Students can each choose an additional climate solution from the Table of Solutions to compare and contrast with protecting the ocean floor as a solution.
Scientist Notes
Carbon sinks are an integral part of the Earth's system and are responsible for drawing down carbon dioxide levels in the atmosphere. One vital carbon sink is the ocean floor, which is at risk due to certain seafood fishing practices. This resource examines the impact differing fishing scenarios would have on carbon emissions.
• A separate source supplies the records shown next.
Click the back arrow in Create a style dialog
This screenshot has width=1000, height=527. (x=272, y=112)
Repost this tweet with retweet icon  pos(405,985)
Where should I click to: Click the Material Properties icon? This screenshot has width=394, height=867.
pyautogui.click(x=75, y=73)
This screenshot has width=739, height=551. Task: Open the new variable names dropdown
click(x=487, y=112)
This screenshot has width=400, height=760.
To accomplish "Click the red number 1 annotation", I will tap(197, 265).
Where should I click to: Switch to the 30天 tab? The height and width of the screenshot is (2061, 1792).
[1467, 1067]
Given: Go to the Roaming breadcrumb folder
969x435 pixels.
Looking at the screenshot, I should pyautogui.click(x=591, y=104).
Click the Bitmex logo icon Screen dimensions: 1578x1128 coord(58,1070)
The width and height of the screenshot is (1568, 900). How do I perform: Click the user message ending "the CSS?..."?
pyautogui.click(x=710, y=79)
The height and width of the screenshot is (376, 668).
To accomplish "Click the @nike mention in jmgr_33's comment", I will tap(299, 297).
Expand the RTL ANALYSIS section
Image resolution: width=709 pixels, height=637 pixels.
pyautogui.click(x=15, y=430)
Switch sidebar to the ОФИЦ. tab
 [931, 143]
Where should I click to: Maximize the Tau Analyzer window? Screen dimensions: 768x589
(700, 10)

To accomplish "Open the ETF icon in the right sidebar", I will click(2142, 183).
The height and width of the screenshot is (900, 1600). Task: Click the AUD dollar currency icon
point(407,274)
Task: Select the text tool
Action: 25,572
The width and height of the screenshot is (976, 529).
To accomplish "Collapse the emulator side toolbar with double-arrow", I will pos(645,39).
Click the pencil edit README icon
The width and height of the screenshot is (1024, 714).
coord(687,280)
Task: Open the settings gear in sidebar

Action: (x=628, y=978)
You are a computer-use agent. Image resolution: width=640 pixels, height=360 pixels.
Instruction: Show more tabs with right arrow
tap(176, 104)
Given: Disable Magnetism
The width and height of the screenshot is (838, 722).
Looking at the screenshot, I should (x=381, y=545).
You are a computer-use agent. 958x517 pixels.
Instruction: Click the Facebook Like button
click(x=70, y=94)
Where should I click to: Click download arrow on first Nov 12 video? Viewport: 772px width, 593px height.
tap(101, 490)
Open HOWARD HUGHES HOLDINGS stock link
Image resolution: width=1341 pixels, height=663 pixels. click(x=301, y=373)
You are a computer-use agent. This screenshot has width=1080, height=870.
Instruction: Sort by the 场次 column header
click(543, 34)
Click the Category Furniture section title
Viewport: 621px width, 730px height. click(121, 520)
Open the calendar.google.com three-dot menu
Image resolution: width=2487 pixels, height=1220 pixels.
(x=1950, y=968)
This resource is recommended for teaching.
Standards
Next Generation Science Standards (NGSS)
ESS2: Earth's Systems
HS-ESS2-2 Analyze geoscience data to make the claim that one change to Earth’s surface can create feedbacks that cause changes to other Earth systems.
ESS3: Earth and Human Activity
HS-ESS3-2 Evaluate competing design solutions for developing, managing, and utilizing energy and mineral resources based on cost-benefit ratios.
HS-ESS3-4 Evaluate or refine a technological solution that reduces impacts of human activities on natural systems.
ETS1: Engineering Design
HS-ETS1-3 Evaluate a solution to a complex real-world problem based on prioritized criteria and trade-offs that account for a range of constraints, including cost, safety, reliability, and aesthetics, as well as possible social, cultural, and environmental impacts.
LS2: Ecosystems: Interactions, Energy, and Dynamics
HS-LS2-6 Evaluate the claims, evidence, and reasoning that the complex interactions in ecosystems maintain relatively consistent numbers and types of organisms in stable conditions, but changing conditions may result in a new ecosystem.
HS-LS2-7 Design, evaluate, and refine a solution for reducing the impacts of human activities on the environment and biodiversity.
Common Core English Language Arts Standards (CCSS.ELA)
Reading: Science & Technical Subjects (6-12)
CCSS.ELA-LITERACY.RST.9-10.2 Determine the central ideas or conclusions of a text; trace the text's explanation or depiction of a complex process, phenomenon, or concept; provide an accurate summary of the text.
CCSS.ELA-LITERACY.RST.11-12.1 Cite specific textual evidence to support analysis of science and technical texts, attending to important distinctions the author makes and to any gaps or inconsistencies in the account.